(EXCERPTED DATA Opens)

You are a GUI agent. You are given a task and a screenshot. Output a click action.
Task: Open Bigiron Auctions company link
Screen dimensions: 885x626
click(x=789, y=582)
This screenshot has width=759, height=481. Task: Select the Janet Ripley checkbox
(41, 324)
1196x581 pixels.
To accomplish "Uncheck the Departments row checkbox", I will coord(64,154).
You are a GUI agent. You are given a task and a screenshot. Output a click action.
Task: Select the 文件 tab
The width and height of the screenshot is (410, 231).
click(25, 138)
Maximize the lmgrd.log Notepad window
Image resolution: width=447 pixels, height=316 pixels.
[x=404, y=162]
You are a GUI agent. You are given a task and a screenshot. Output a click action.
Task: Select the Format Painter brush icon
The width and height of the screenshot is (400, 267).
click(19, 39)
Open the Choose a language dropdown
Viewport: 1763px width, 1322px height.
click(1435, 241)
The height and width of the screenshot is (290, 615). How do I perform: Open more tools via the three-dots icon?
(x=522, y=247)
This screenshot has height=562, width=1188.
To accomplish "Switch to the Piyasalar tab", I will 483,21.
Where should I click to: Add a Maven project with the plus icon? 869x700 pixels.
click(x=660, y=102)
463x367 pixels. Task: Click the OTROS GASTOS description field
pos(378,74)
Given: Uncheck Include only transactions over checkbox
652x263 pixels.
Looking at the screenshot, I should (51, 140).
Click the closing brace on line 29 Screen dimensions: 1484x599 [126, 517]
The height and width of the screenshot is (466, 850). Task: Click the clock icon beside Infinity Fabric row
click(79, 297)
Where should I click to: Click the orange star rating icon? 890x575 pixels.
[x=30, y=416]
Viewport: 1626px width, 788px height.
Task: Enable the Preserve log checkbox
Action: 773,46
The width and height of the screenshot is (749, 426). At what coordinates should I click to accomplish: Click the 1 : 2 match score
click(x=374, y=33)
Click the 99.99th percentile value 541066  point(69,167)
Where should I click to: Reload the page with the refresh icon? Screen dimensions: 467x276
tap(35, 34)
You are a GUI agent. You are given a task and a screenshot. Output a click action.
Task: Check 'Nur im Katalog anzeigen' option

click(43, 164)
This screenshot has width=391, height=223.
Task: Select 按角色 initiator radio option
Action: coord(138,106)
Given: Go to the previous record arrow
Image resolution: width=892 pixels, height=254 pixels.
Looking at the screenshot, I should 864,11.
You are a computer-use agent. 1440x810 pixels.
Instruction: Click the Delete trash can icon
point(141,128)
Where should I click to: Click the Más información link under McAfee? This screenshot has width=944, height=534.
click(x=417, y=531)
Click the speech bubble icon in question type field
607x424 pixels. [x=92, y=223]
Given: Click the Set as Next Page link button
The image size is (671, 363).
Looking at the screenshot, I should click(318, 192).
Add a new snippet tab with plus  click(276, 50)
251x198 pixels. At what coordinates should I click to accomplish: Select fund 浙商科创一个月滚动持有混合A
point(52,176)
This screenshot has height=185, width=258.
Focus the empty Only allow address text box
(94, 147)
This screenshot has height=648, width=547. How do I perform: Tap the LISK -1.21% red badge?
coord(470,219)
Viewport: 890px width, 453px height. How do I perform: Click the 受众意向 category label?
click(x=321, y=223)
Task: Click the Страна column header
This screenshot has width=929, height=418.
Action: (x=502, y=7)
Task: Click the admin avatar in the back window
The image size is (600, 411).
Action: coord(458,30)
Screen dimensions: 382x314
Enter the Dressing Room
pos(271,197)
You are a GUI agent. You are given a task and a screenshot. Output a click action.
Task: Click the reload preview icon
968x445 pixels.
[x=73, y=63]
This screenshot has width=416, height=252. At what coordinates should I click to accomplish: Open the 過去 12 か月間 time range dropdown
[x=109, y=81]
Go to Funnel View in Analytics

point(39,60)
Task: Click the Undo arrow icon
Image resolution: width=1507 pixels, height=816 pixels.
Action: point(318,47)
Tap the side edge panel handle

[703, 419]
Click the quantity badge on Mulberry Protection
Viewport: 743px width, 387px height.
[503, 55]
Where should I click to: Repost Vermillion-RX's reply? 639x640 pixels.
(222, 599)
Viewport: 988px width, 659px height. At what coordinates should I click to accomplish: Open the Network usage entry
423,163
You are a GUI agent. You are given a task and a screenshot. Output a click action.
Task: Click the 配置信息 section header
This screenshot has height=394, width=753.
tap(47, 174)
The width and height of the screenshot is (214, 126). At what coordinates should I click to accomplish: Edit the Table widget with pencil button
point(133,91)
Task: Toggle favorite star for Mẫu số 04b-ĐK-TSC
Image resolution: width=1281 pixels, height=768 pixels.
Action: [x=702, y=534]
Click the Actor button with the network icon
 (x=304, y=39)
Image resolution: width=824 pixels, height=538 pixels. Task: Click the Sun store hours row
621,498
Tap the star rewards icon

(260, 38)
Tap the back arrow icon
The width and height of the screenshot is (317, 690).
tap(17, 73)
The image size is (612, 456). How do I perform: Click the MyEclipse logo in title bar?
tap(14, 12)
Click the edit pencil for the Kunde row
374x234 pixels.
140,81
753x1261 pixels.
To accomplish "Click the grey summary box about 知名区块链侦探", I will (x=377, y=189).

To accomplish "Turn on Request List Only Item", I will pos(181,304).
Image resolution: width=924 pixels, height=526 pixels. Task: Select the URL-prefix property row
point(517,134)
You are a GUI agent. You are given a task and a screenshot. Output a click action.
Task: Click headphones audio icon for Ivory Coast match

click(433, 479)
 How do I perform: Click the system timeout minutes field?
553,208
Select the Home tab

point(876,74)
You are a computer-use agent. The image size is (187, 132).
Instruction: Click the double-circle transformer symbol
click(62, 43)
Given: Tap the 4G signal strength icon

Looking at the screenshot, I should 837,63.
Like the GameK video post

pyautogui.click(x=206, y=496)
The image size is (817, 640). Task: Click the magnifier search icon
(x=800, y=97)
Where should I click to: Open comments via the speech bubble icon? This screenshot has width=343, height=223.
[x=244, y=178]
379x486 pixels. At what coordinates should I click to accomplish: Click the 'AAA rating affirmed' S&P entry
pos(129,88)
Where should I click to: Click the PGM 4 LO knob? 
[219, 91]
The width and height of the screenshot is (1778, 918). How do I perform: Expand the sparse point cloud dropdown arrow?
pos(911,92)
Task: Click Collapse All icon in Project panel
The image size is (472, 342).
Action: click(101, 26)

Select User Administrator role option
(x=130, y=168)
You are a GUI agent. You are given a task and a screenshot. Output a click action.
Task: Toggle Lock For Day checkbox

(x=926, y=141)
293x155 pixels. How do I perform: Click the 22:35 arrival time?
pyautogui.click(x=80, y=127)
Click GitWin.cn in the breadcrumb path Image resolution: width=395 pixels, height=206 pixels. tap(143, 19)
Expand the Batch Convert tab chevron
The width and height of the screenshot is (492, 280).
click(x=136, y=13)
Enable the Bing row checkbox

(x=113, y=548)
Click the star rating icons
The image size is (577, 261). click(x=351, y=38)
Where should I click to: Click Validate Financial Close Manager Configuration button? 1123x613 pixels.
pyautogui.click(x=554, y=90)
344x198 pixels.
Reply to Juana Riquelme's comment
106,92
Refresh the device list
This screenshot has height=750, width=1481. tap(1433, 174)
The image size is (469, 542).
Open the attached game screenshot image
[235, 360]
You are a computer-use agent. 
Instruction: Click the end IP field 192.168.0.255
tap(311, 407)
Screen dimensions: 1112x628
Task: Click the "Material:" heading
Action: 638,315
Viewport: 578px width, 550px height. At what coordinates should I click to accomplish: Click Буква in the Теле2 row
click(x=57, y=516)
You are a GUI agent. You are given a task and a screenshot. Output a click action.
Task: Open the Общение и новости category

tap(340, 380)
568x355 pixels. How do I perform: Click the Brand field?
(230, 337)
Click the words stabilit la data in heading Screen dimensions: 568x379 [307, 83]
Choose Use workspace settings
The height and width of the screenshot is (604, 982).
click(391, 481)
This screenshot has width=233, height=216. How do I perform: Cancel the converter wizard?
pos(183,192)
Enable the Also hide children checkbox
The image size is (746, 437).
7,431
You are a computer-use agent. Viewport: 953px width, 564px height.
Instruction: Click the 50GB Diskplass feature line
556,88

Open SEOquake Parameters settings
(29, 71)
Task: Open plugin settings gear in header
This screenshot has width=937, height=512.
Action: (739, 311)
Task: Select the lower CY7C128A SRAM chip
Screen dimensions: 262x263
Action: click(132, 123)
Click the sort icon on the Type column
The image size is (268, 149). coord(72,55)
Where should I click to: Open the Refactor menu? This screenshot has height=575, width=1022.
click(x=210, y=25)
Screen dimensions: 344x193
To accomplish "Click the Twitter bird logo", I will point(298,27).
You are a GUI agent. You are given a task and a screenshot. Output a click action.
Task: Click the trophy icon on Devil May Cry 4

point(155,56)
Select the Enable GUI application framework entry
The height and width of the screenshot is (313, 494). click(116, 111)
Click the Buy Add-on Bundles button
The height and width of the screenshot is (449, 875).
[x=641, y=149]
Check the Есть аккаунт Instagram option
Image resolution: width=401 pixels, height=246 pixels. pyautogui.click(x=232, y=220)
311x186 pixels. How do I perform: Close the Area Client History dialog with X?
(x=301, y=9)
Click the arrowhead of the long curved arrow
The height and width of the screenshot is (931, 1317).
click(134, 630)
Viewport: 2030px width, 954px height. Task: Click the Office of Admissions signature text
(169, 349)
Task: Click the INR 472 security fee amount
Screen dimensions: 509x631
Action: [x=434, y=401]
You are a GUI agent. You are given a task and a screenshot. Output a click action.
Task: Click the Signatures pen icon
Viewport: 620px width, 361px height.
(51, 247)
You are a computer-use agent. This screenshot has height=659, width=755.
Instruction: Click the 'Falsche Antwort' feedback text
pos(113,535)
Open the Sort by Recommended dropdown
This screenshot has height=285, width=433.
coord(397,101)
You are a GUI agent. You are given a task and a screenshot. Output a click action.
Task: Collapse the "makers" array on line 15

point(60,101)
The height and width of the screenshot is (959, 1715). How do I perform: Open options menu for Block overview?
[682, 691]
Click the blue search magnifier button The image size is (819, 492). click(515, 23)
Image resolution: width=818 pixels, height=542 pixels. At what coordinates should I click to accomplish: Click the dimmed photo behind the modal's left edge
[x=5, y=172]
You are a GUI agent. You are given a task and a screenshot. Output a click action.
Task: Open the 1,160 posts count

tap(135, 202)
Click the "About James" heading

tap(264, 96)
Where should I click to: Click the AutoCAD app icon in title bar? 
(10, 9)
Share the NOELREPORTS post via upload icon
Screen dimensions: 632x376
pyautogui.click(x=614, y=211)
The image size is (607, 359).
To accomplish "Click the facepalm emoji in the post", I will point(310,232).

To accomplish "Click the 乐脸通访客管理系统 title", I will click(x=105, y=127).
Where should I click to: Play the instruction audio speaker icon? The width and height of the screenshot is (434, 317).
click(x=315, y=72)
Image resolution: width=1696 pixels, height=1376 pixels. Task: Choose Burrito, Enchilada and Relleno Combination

(EXCERPTED DATA Closes)

### WHAT YOU HAVE TO DO:
Restate word for word the lines in the material above from the one with "Task: Click the INR 472 security fee amount" to the one with "You are a computer-use agent. This"; both of those lines count, and nothing else does.

### EXERCISE ANSWER:
Task: Click the INR 472 security fee amount
Screen dimensions: 509x631
Action: [x=434, y=401]
You are a GUI agent. You are given a task and a screenshot. Output a click action.
Task: Click the Signatures pen icon
Viewport: 620px width, 361px height.
(51, 247)
You are a computer-use agent. This screenshot has height=659, width=755.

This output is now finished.